Classification: trivial Estimated implement time: ~1 min Parallelizable with: none

Files: git only

git checkout master && git rev-parse --short HEAD   # expect e58f3358
git checkout -b feat/protocol-equipment-tag-linkage

Confirm clean tree (ignore untracked pending.md / current.md / sql_login.txt / pki/).

---

Task 1: Shared EquipmentTagRefResolver<TDef> + unit tests

Classification: standard Estimated implement time: ~5 min Parallelizable with: none blockedBy: Task 0

Files:

• Create: src/Core/ZB.MOM.WW.OtOpcUa.Core.Abstractions/EquipmentTagRefResolver.cs
• Test: tests/Core/ZB.MOM.WW.OtOpcUa.Core.Abstractions.Tests/EquipmentTagRefResolverTests.cs

Context: Protocol drivers key their tag-table on the authored DriverConfig.Tags[].Name (_tagsByName). An equipment tag arrives as a ref that is the raw TagConfig JSON blob (no FullName). This resolver wraps the by-name lookup with a parse-on-miss + cache so the driver resolves both legacy and equipment refs through one call.
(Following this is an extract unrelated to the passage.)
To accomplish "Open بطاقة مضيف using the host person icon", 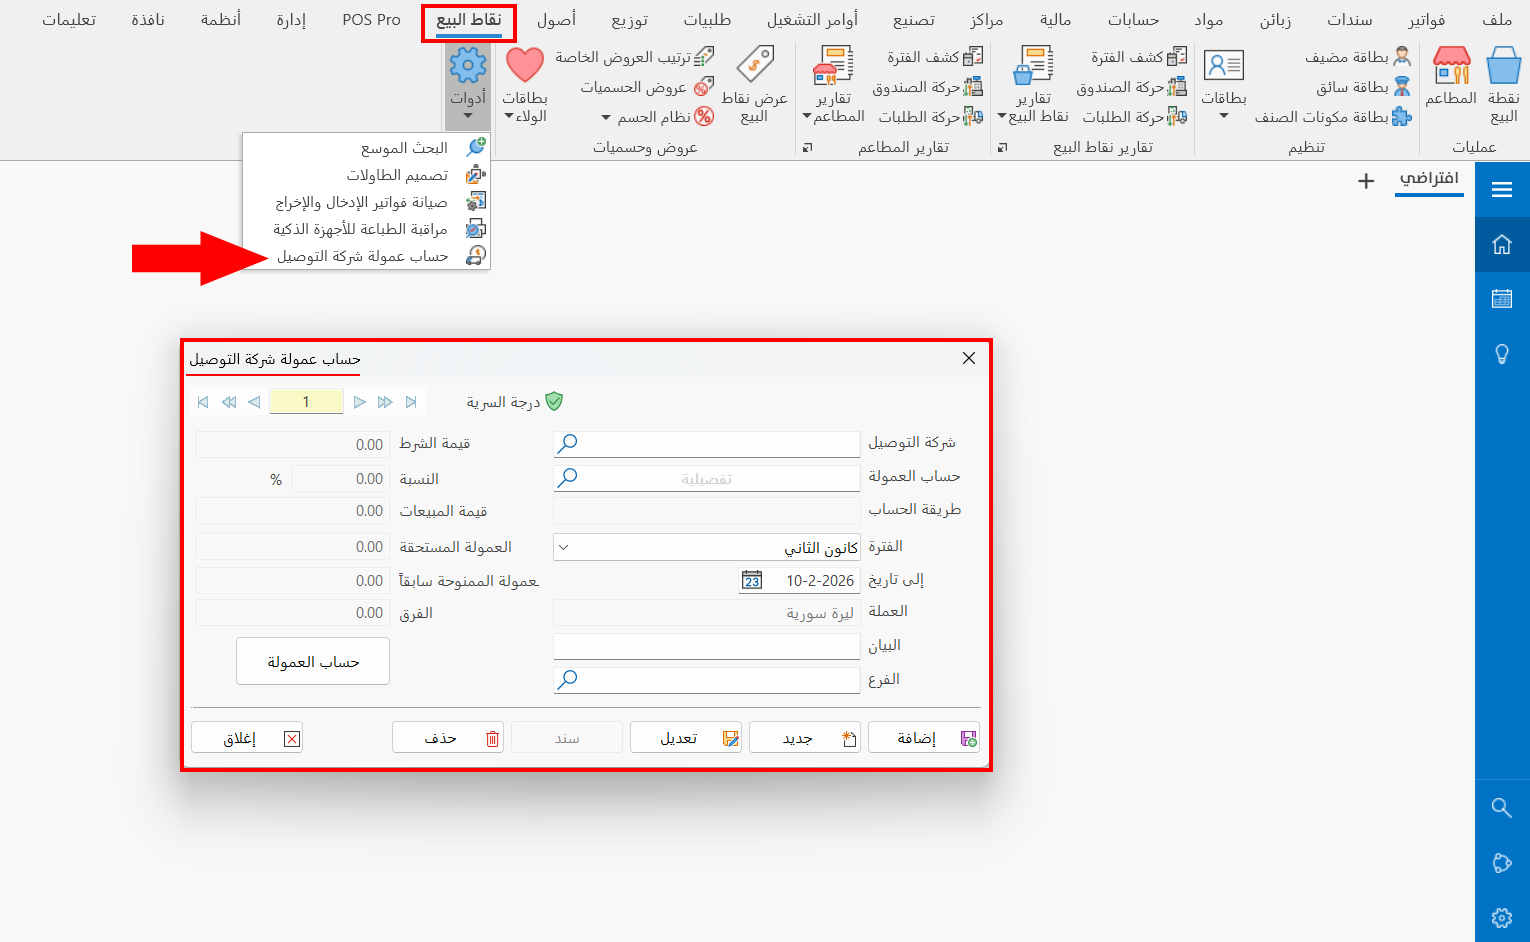I will [1400, 57].
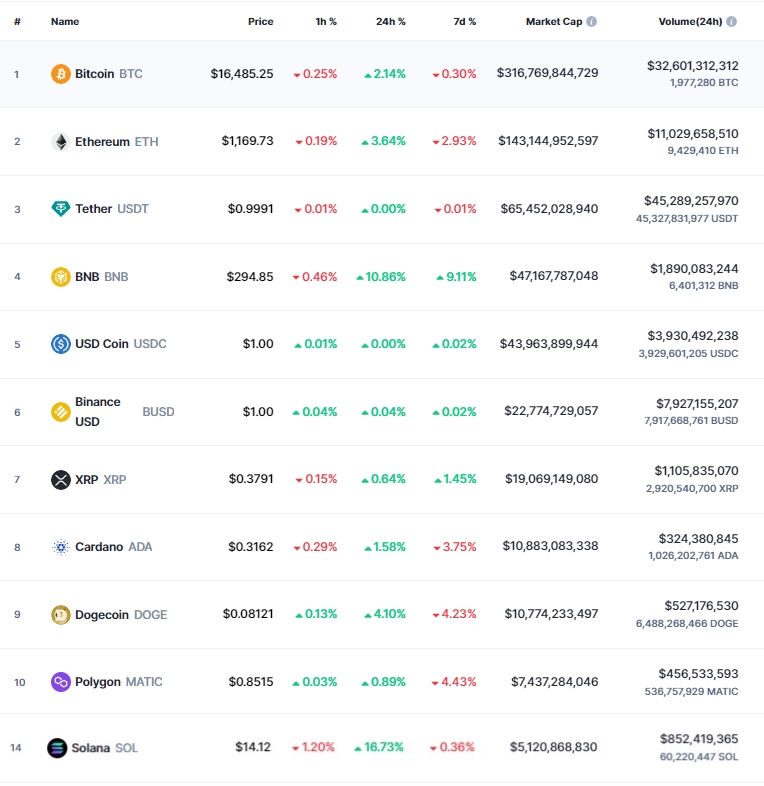Click the Volume(24h) info icon
This screenshot has width=764, height=786.
point(731,22)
Generic so every driver reuses it with its own def type + parser.

Step 1: Write the failing test (EquipmentTagRefResolverTests.cs)

using Shouldly;
using ZB.MOM.WW.OtOpcUa.Core.Abstractions;
using Xunit;

namespace ZB.MOM.WW.OtOpcUa.Core.Abstractions.Tests;

public class EquipmentTagRefResolverTests
{
    private sealed record Def(string Id);

    private static EquipmentTagRefResolver<Def> Make(
        Dictionary<string, Def> byName, Func<string, Def?> parse)
        => new(r => byName.TryGetValue(r, out var d) ? d : null, parse);

    [Fact]
    public void Legacy_name_resolves_via_byName()
    {
        var r = Make(new() { ["Temp"] = new Def("Temp") }, _ => null);
        r.TryResolve("Temp", out var def).ShouldBeTrue();
        def!.Id.ShouldBe("Temp");
    }

    [Fact]
    public void Equipment_ref_resolves_via_parse_and_is_cached()
    {
        var calls = 0;
        var r = Make(new(), ref => { calls++; return ref.StartsWith("{") ? new Def(ref) : null; });
        r.TryResolve("{\"a\":1}", out var d1).ShouldBeTrue();
        r.TryResolve("{\"a\":1}", out var d2).ShouldBeTrue();
        d1!.Id.ShouldBe("{\"a\":1}");
        calls.ShouldBe(1); // second call served from cache
    }

    [Fact]
    public void Garbage_ref_returns_false_and_caches_negative()
    {
        var calls = 0;
        var r = Make(new(), _ => { calls++; return null; });
        r.TryResolve("nope", out _).ShouldBeFalse();
        r.TryResolve("nope", out _).ShouldBeFalse();
        calls.ShouldBe(1);
    }

    [Fact]
    public void Clear_drops_transient_cache()
    {
        var calls = 0;
        var r = Make(new(), ref => { calls++; return new Def(ref); });
        r.TryResolve("{\"a\":1}", out _).ShouldBeTrue();
        r.Clear();
        r.TryResolve("{\"a\":1}", out _).ShouldBeTrue();
        calls.ShouldBe(2);
    }
}

Step 2: Run — expect FAIL (type not defined): dotnet test tests/Core/ZB.MOM.WW.OtOpcUa.Core.Abstractions.Tests --filter "FullyQualifiedName~EquipmentTagRefResolver"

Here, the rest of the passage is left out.